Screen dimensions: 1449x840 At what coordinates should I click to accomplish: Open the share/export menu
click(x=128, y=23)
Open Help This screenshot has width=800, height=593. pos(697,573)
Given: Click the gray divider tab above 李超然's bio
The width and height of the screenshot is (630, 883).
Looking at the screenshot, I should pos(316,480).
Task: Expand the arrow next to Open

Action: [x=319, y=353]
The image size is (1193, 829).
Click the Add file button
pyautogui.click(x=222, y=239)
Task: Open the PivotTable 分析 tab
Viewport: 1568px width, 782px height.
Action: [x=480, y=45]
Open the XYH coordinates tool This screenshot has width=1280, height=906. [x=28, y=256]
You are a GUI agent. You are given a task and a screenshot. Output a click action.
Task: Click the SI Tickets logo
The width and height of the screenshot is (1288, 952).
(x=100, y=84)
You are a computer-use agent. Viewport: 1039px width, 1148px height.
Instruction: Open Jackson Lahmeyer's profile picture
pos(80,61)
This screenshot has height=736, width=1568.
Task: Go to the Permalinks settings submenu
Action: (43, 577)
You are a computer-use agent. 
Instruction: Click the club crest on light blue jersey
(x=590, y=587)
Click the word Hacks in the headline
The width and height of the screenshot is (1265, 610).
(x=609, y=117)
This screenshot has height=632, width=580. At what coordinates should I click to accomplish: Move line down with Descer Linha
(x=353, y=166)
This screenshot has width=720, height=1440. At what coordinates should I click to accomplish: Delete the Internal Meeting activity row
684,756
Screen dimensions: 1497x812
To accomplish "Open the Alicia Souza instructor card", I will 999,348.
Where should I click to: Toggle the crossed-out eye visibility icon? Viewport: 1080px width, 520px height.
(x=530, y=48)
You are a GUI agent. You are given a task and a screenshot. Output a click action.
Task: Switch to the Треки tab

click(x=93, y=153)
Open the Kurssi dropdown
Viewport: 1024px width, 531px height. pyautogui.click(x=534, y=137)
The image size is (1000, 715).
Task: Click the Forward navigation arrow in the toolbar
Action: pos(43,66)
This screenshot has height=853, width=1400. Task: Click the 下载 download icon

**The exercise:**
Reproduce every line of the listing above without changing anything.

**Answer:**
Screen dimensions: 1449x840 At what coordinates should I click to accomplish: Open the share/export menu
click(x=128, y=23)
Open Help This screenshot has width=800, height=593. pos(697,573)
Given: Click the gray divider tab above 李超然's bio
The width and height of the screenshot is (630, 883).
Looking at the screenshot, I should pos(316,480).
Task: Expand the arrow next to Open

Action: [x=319, y=353]
The image size is (1193, 829).
Click the Add file button
pyautogui.click(x=222, y=239)
Task: Open the PivotTable 分析 tab
Viewport: 1568px width, 782px height.
Action: [x=480, y=45]
Open the XYH coordinates tool This screenshot has width=1280, height=906. [x=28, y=256]
You are a GUI agent. You are given a task and a screenshot. Output a click action.
Task: Click the SI Tickets logo
The width and height of the screenshot is (1288, 952).
(x=100, y=84)
You are a computer-use agent. Viewport: 1039px width, 1148px height.
Instruction: Open Jackson Lahmeyer's profile picture
pos(80,61)
This screenshot has height=736, width=1568.
Task: Go to the Permalinks settings submenu
Action: (43, 577)
You are a computer-use agent. 
Instruction: Click the club crest on light blue jersey
(x=590, y=587)
Click the word Hacks in the headline
The width and height of the screenshot is (1265, 610).
(x=609, y=117)
This screenshot has height=632, width=580. At what coordinates should I click to accomplish: Move line down with Descer Linha
(x=353, y=166)
This screenshot has width=720, height=1440. At what coordinates should I click to accomplish: Delete the Internal Meeting activity row
684,756
Screen dimensions: 1497x812
To accomplish "Open the Alicia Souza instructor card", I will 999,348.
Where should I click to: Toggle the crossed-out eye visibility icon? Viewport: 1080px width, 520px height.
(x=530, y=48)
You are a GUI agent. You are given a task and a screenshot. Output a click action.
Task: Switch to the Треки tab

click(x=93, y=153)
Open the Kurssi dropdown
Viewport: 1024px width, 531px height. pyautogui.click(x=534, y=137)
The image size is (1000, 715).
Task: Click the Forward navigation arrow in the toolbar
Action: pos(43,66)
This screenshot has height=853, width=1400. Task: Click the 下载 download icon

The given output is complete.